Stored data:
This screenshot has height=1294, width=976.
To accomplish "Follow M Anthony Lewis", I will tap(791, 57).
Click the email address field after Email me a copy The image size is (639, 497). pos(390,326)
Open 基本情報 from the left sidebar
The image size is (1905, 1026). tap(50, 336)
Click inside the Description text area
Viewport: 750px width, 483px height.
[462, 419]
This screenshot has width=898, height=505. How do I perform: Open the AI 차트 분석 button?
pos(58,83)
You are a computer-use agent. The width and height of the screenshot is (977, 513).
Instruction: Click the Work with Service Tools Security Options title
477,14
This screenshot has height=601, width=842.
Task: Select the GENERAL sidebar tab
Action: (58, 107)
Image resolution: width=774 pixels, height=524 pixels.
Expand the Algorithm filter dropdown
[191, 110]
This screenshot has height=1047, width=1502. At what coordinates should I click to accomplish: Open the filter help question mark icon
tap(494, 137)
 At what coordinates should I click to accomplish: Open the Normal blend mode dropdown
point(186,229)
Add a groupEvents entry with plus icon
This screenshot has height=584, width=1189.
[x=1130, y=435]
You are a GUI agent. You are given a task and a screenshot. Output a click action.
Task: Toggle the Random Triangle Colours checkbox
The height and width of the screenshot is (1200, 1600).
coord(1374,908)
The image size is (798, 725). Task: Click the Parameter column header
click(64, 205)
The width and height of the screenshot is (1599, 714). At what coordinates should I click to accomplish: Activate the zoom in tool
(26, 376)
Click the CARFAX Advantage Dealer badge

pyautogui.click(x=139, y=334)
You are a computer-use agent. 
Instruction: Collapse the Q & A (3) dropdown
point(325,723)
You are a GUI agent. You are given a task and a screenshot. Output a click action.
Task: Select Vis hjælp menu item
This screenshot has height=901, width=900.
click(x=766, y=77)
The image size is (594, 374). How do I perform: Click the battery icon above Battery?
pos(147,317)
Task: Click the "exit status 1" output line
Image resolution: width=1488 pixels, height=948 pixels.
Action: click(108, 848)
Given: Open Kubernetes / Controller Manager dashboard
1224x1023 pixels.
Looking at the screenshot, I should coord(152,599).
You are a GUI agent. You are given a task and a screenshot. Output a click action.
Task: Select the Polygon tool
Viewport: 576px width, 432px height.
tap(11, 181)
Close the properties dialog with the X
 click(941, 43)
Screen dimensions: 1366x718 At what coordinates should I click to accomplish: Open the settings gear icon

### Exercise:
Find every line above that contains the word "computer", and return each one.

### Answer below:
You are a computer-use agent. The width and height of the screenshot is (977, 513).
You are a computer-use agent. 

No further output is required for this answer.